There was some limited Finnish presence in the underground Communist Party of America — a shade over 400 dues-paying members by the end of 1921. This number was quite limited and its expansion difficult, however. In the estimation of Finnish Communist leader John Wiita (best known by the pseudonym "Henry Puro"), may Finnish-Americans were suspicious of illegal revolutionary propaganda activities, which they considered outlandish. Eteenpäin editor Elis Sulkanen, himself a participant in the underground Communist movement of 1920-1923, similarly noted that most radical Finns had no desire to join the underground organization, instead seeking to participate in a legal organization realistically participating in the actual politics of the United States.

It was not until the establishment of the above ground and "legal" Workers Party of America (WPA) around New Year's Day of 1922 that Finnish radicals entered the communist movement en masse. The main body of the Finnish Socialist Federation ended its year of independent existence and joined the new WPA as a group at the time of the organization's founding convention, held in New York City. The Finns soon comprised the largest component of the WPA, outnumbering native English speakers and representing 40% of the total party membership by 1923.

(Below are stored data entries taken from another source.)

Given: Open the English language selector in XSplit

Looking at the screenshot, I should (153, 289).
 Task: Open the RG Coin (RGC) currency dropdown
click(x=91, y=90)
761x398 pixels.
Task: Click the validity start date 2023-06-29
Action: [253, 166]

Eteenpäin became a part of the WPA at this juncture and it remained a Communist Party publication throughout its nearly three decades of existence.

===Development===
Eteenpäin had a circulation of nearly 7,300 in 1924. By 1930, its press run averaged just shy of 11,000 copies per issue.

A number of leading figures in the radical Finnish-American political movement were editors or managers of Eteenpäin over the years, including original editor Sulkanen (later the author of an encyclopedic history of Finnish-American socialism), William Marttila, Toivo Vuorela, Onni Saari, K.E. Heikkinen, and John Wiita (Henry Puro).

In 1931, the publication moved to Yonkers, New York, where it was published by a new holding company called "American Finnish Publishers, Inc."

The publishers of Eteenpäin also issued a number of other Finnish-language radical publications over the years, including a Marxist theoretical magazine Viesti (The Message), a magazine directed at women called Työläisnainen (The Working Woman), and the annuals Punainen Kalenteri (Red Calendar), Vappu (May Day), and Työmiehen Joulu (Worker's Christmas).

===Merger and legacy===
In 1950, Eteenpäin was essentially dissolved when it was merged into Työmies, with the "new" joint publication (called Työmies-Eteenpäin) being published from Työmies Superior, Wisconsin offices. This paper continued through 1995, when it was replaced by the English-language publication, The Finnish-American Reporter.

Eteenpäin has been preserved almost in its totality. Microfilm of Työmies-Eteenpäin (1950–1995) is available from the Wisconsin Historical Society at the University of Wisconsin.